▶ **KUTIPAN TERPILIH**:
* * *

Dari sini kita bisa lihat, bahwa kritik bisa disampaikan dengan cara yang kreatif. Nggak harus turun ke jalan, nggak harus bentrok, tapi tetap keras dan mengena.
Korupsi Itu Bukan Isu Jauh
Banyak anak muda yang merasa bahwa korupsi itu urusan orang tua. Tapi kenyataannya, kita semua adalah korban dari praktik ini.
Dana pendidikan yang dipotong, fasilitas publik yang amburadul, layanan kesehatan yang tidak optimal semuanya adalah akibat dari dana negara yang bocor karena korupsi.
Makanya, saat ada anak muda yang berani bersuara, ini harus jadi pemicu buat kita semua. Jangan cuma jadi penonton. Kita harus ikut bergerak.
Seni dan Aktivisme Anak Muda Makin Kuat
Patung “Teramat Celeng” hanyalah satu dari banyak contoh bagaimana anak muda sekarang makin peduli. Gerakan ini bukan sekadar tren, tapi refleksi dari kekecewaan yang udah numpuk lama banget.

* * *

▶ **DATA YANG DIBERIKAN**:
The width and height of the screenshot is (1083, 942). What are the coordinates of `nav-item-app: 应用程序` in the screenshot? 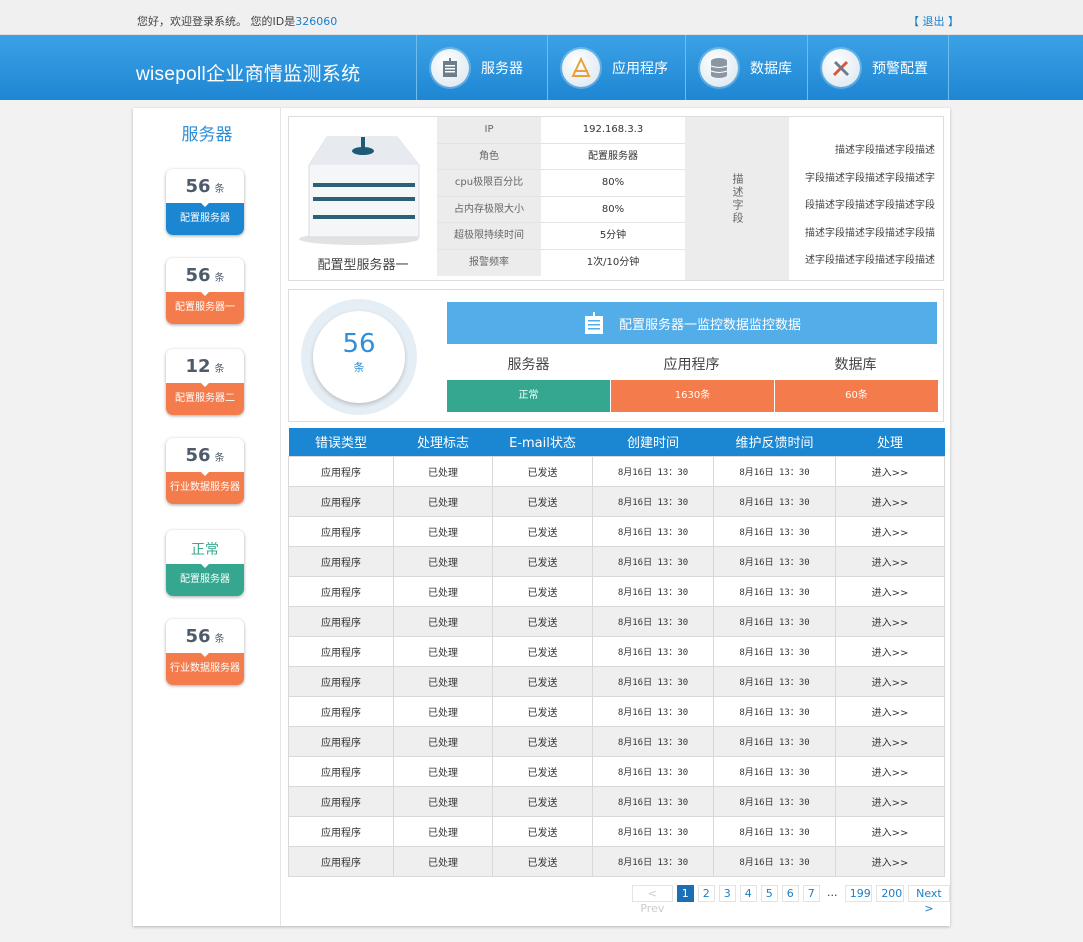 It's located at (616, 68).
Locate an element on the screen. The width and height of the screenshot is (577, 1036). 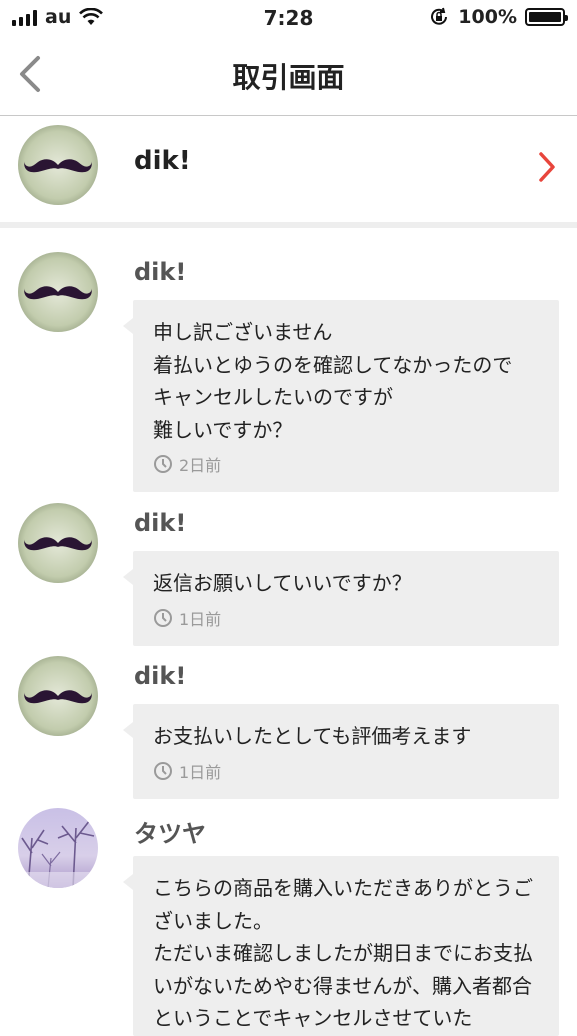
status-right: 100% is located at coordinates (498, 17).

* * *

▶ **YANG PERLU DIBUAT**:
Tuliskan lanjutan tulisan tentang anak muda yang melawan korupsi lewat seni, dimulai sesudah kalimat terakhirnya.

▶ **JAWABAN TUGAS**:
Kita bisa lihat perkembangan yang sama di berbagai kota. Banyak karya mural, puisi, teater, hingga film pendek yang mengangkat tema antikorupsi. Dan semuanya punya satu pesan: "Kami tahu apa yang terjadi, dan kami tidak tinggal diam."
Harapan ke Depan: Dari Jogja untuk Indonesia
Harapannya, karya ini nggak berhenti di pameran. Tapi bisa jadi simbol gerakan yang lebih luas. Patung “Teramat Celeng” bisa keliling kota, dipamerkan di sekolah-sekolah, bahkan masuk ke media nasional.
Semakin banyak yang melihat, semakin besar kesadaran kolektif kita.
Dimas mungkin hanya satu orang. Tapi satu orang yang berani bisa menyalakan api perubahan. Dan siapa tahu, dari karya ini, muncul seribu Dimas lain yang berani bersuara lewat seni, teknologi, tulisan, dan cara lainnya.
Kritik Maraknya Korupsi di Indonesia Siswa SMSR Jogja Bersuara Lewat Karya "Teramat Celeng"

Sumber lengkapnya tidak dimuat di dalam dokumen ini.